» **Passage provided**:
==*==

Cleft palate

Orthodontic treatment of cleft palate in childhood can pose many difficulties and an interdisciplinary approach is essential. Tooth related anomalies include abnormalities in the size, shape, location and eruption of teeth. Both deciduous and permanent teeth are involved. The affected lateral incisor occurs on the distal side of the cleft. The tooth can also be missing or divided into two. Central and lateral incisors adjacent to the cleft can be peg shaped (very small) and have poor enamel (hypoplasia). With small or missing upper lateral incisors, the decision must be made whether to close spaces or open spaces for prosthodontic replacement (prosthodontic referring to false teeth which may be an implant where a metal structure imitating a tooth root is placed in the bone). The usual evaluations of arch length deficiency in both arches are made and the level of crowding or spacing will determine the best approach, also keeping in mind the comments regarding the avoidance of excessive Class III (where the lower jaw projects forward of the upper jaw; can be a small upper jaw, large lower jaw or a combination of both) camouflage below. However, the current alveolar grafts do mean space closure is a more realistic objective (alveolar bone is the bone in which the teeth are contained). Where space dictates a prosthodontic option, an implant can also be used with reasonable success. A supplemental bone graft may be required.

==*==

» **Data listing**:
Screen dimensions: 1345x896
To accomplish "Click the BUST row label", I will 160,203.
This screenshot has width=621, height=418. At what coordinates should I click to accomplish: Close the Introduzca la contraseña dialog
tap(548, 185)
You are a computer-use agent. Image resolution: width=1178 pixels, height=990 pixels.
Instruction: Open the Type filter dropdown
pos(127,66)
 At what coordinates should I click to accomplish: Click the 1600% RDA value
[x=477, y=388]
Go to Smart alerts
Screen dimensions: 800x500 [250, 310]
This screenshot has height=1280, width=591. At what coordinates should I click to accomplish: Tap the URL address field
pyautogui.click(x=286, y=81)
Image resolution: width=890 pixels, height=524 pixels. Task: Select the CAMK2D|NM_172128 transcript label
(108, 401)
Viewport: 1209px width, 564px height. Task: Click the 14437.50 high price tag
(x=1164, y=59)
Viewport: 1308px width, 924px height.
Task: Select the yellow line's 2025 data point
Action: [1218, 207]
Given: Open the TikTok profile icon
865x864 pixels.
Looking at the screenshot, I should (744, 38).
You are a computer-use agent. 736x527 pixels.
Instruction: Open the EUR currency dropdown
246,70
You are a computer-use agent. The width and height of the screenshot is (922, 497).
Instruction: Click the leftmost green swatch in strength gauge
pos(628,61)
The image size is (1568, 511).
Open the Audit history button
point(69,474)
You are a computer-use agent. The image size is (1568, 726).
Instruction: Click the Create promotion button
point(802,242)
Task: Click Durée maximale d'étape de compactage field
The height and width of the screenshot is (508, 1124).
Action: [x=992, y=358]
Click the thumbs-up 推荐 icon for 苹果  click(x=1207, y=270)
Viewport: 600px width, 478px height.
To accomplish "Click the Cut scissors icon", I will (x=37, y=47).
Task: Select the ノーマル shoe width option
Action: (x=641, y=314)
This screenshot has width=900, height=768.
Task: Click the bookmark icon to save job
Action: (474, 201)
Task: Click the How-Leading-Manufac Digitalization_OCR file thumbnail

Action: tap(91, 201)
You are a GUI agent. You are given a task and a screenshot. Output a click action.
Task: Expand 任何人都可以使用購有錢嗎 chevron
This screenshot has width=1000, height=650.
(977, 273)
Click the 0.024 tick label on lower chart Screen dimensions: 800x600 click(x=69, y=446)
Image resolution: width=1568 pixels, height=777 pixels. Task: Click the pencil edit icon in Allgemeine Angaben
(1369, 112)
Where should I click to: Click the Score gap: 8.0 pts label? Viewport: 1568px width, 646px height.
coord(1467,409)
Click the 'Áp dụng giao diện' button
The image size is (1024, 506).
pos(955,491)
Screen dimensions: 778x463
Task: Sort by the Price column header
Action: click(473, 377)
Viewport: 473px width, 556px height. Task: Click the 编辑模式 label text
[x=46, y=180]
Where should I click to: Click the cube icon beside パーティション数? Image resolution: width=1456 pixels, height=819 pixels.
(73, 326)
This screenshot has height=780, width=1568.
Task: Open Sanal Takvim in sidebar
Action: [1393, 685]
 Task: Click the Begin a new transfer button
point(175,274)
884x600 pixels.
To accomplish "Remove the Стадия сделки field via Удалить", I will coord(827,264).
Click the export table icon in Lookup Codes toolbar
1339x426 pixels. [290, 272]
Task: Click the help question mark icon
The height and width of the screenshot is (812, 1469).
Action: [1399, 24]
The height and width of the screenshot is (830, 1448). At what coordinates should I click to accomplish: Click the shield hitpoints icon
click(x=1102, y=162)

==*==

» **Problems and tasks**:
1. In the passage on cleft palate, list the kinds of tooth abnormality it names.
2. According to the cleft palate passage, on which side of the cleft is the affected lateral incisor found?
3. Carry on the passage about cleft palate from where it stops.

» **Answers to each task**:
1.
Size
Shape
Location
Eruption

2. On the distal side of the cleft.

3.
Orthodontic maxillary expansion in childhood is usually required (the maxilla is the upper jaw). Although there exists a transverse anterior dentoalveolar maxillary deficiency, the skeletal transverse dimensions are unaffected. As the common pattern is medially collapsed anterior portions, a fan type expansion appliance can be employed. A suitably adjusted expansion appliance known as a Quad Helix is commonly employed. With posterior crossbites, the normal technique of palatal expansion with separation at the midpalatal suture cannot be utilised. As there is not an equivalent midpalatal suture, and the soft tissues are already stretched, the expansion will be dental expansion, with appropriate retention considerations (probably long-term). The use of a protraction facemask has also been advocated. Although effective in the short term, there is a lack of evidence supporting long-term benefits. Early orthodontic treatment should also correct any rotations, malpositions and crossbites involving the central incisors. This stage aims to establish a favourable arch form with improvement in function and aesthetics. Care must be taken not to tip roots of teeth out of the supporting bone.

The expansion phase can as appropriate be completed prior to alveolar bone grafting, assisting in providing a wider site for the graft and subsequent canine tooth eruption (third tooth from the front). Alveolar bone grafting is now aimed to be performed between 8 to 10 years of age (when canine root one third to one half developed). The canine is able to erupt through the graft, bring additional bone support and inducing favourable bone remodelling. Canines can erupt without a graft having been placed, however, the periodontal status is often compromised. Although bone grafts have been placed across the alveolus shortly after the presurgical orthopaedics, with the objective of stabilising the segments, contemporary practice avoids this early grafting due to the disruption of local growth.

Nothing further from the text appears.